Due to the costs of running ChatGPT queries, we limit the number of training and test samples. 

In [None]:
limit = 10

In [None]:
X_train = []
Y_train = []

train_data = []
for tree in train:
  datapoint = tree.to_labeled_lines()[0]
  train_data.append(datapoint)
  
train_data = train_data[:limit]

for i in range(len(train_data)):
  for label, sentence in train_data:
    X_train.append(sentence)
    Y_train.append(label)

In [None]:
X_valid = []
Y_valid = []

valid_data = []
for tree in validation:
  datapoint = tree.to_labeled_lines()[0]
  valid_data.append(datapoint)

valid_data = valid_data[:limit]

for i in range(len(valid_data)):
  for label, sentence in valid_data:
    X_valid.append(sentence)
    Y_valid.append(label)

In [None]:
X_test = []
Y_test = []

test_data = []
for tree in test:
  datapoint = tree.to_labeled_lines()[0]
  test_data.append(datapoint)

test_data = test_data[:limit]

for i in range(len(test_data)):
  for label, sentence in test_data:
    X_test.append(sentence)
    Y_test.append(label)


# Data Preparation

In [None]:
def create_prompt(sentence, label, prediction=False):
    result = ""
    if label == 0 : sentiment = "very negative" 
    elif label == 1: sentiment = "negative"
    elif label == 2: sentiment = "neutral" 
    elif label == 3: sentiment = "positive" 
    elif label == 4: sentiment = "very positive" 

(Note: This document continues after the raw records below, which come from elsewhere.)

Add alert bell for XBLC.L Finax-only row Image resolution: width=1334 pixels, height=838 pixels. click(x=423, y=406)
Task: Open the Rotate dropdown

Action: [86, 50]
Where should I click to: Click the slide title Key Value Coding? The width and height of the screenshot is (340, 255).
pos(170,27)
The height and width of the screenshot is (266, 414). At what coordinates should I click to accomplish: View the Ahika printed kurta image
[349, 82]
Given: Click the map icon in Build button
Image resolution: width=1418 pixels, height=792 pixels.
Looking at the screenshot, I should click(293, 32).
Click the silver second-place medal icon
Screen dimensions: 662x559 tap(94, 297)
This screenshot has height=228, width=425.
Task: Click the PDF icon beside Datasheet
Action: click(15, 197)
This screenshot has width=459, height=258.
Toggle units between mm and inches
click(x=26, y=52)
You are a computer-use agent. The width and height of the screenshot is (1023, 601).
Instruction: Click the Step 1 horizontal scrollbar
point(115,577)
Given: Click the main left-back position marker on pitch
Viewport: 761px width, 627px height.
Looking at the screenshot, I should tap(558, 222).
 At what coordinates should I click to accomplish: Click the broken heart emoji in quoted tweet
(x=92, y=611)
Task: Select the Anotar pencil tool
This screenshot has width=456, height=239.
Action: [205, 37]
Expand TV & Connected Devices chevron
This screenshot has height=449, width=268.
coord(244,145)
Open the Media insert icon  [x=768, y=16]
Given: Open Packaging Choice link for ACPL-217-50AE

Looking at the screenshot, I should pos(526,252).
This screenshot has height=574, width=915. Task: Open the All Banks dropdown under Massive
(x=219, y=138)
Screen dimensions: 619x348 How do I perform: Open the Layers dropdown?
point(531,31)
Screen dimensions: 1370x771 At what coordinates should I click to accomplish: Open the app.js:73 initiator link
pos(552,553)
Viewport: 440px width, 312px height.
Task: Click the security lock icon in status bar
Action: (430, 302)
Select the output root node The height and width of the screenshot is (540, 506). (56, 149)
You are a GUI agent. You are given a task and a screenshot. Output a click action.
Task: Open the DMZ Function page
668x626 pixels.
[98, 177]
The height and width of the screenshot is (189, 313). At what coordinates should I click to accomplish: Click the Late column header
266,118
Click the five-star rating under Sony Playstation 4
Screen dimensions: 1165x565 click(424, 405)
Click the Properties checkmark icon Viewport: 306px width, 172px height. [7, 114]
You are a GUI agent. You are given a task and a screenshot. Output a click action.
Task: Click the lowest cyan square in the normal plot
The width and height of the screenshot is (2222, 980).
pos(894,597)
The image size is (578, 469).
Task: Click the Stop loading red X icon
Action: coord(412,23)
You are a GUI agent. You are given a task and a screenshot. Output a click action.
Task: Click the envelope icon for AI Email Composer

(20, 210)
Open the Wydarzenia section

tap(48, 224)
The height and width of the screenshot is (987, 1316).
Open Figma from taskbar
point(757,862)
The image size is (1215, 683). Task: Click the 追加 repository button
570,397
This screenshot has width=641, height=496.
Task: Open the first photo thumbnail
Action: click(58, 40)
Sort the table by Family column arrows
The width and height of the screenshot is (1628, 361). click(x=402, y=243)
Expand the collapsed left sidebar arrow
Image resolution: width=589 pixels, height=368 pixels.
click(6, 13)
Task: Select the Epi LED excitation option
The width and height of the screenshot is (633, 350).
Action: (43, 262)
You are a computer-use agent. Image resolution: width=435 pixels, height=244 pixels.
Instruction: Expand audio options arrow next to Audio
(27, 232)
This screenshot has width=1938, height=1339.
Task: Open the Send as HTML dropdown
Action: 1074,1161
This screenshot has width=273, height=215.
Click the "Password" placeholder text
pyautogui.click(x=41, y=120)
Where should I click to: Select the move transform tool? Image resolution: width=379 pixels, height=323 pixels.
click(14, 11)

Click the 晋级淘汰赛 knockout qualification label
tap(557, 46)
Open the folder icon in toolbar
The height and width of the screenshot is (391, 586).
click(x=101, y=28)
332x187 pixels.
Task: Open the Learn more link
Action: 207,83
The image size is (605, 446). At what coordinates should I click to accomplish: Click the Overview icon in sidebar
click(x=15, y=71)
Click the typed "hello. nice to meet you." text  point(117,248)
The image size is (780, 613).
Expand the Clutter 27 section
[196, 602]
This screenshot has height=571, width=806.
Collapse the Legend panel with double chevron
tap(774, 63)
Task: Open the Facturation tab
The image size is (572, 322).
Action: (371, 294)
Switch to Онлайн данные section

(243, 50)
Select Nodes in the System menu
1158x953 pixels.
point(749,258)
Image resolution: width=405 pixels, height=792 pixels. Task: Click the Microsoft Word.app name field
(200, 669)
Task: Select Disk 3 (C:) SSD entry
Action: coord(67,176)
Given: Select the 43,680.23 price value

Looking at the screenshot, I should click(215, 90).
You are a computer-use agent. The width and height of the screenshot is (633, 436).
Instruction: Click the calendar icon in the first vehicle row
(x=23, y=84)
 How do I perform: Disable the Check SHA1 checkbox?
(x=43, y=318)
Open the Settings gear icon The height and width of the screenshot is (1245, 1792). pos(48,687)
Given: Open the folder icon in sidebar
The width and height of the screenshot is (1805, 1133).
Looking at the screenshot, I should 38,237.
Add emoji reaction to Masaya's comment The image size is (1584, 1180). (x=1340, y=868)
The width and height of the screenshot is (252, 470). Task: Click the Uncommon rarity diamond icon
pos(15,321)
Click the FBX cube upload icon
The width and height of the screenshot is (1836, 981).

    result    = f"Sentiment analysis, input text: [{sentence}]\nSentiment: ["
    if prediction==False:
      result  += f"{sentiment}]\n"
    return result

formatted_prompts_train = [create_prompt(sentence, sentiment) for sentence, sentiment in list(zip(X_train, Y_train))]
formatted_prompts_test  = [create_prompt(sentence, sentiment) for sentence, sentiment in list(zip(X_test, Y_test))]

In [None]:
formatted_prompts_test[:10]

['Sentiment analysis, input text: [Effective but too-tepid biopic]\nSentiment: [neutral]\n',
 'Sentiment analysis, input text: [If you sometimes like to go to the movies to have fun , Wasabi is a good place to start .]\nSentiment: [positive]\n',
 "Sentiment analysis, input text: [Emerges as something rare , an issue movie that 's so honest and keenly observed that it does n't feel like one .]\nSentiment: [very positive]\n",
 'Sentiment analysis, input text: [The film provides some great insight into the neurotic mindset of all comics -- even those who have reached the absolute top of the game .]\nSentiment: [neutral]\n',
 'Sentiment analysis, input text: [Offers that rare combination of entertainment and education .]\nSentiment: [very positive]\n',
 'Sentiment analysis, input text: [Perhaps no picture ever made has more literally showed that the road to hell is paved with good intentions .]\nSentiment: [positive]\n',
 "Sentiment analysis, input text: [Steers turns in a snappy screenpla

In [None]:
%%capture
!pip install datasets openai
import openai

openai.api_key = "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" # keep it safe

def get_completion(prompt, model="gpt-3.5-turbo", max_tokens=500, temperature=0.0, n=1):
    messages = [{"role": "user", "content": prompt}]
    if model=="gpt-3.5-turbo":
      response = openai.ChatCompletion.create(
        model=model,
        messages=messages,
        max_tokens=max_tokens,
        temperature=temperature,
        n=n)
      result = response.choices[0].message["content"]
    else:
      response = openai.Completion.create(
        model=model,
        prompt=prompt,
        max_tokens=max_tokens,
        temperature=temperature,
        top_p=n          
      )
      result = response.choices[0].text
    return result

# Evaluation

In [None]:
def evaluate(Y_true,Y_preds):
  print(classification_report(Y_true,Y_preds))
  conf = confusion_matrix(Y_true,Y_preds)
  sns.heatmap(conf, fmt='d', annot=True)

We choose to use Few-shot learning method. 
It is to give a longer prompt and training examples as a prompt for a chat model, and then we could predict the sentiment of the test sentences.

In [None]:
instructions = "\n".join(formatted_prompts_train[:80])
prompt = "You are a movie review expert and identifying the sentiment of review. "\
         " I will define the input text of review sentence in the first bracket[], and then the sentiment is in the second bracket[] between\n and \n tags."\
        "Be as precise, as you can. Identify the sentiment of the input text defined in brackets, " \
          "and return the sentiment in brackets too. The return value should be positive or negative, " \
          " nothing else. Here are some examples, how to do it:\n"
# prompt =  "You are a movie review expert and identifying the sentiment of review. "\
#           "Identifying the sentiment of the input text defined in brackets, " \
#           "and returning the sentiment result in brackets too. The return value should be" \
#           "ONLY the words of one of five words following: " \
#           "positive, very positive, neutral, very negative, negative."\
#           "Here are some examples, how to do it:\n"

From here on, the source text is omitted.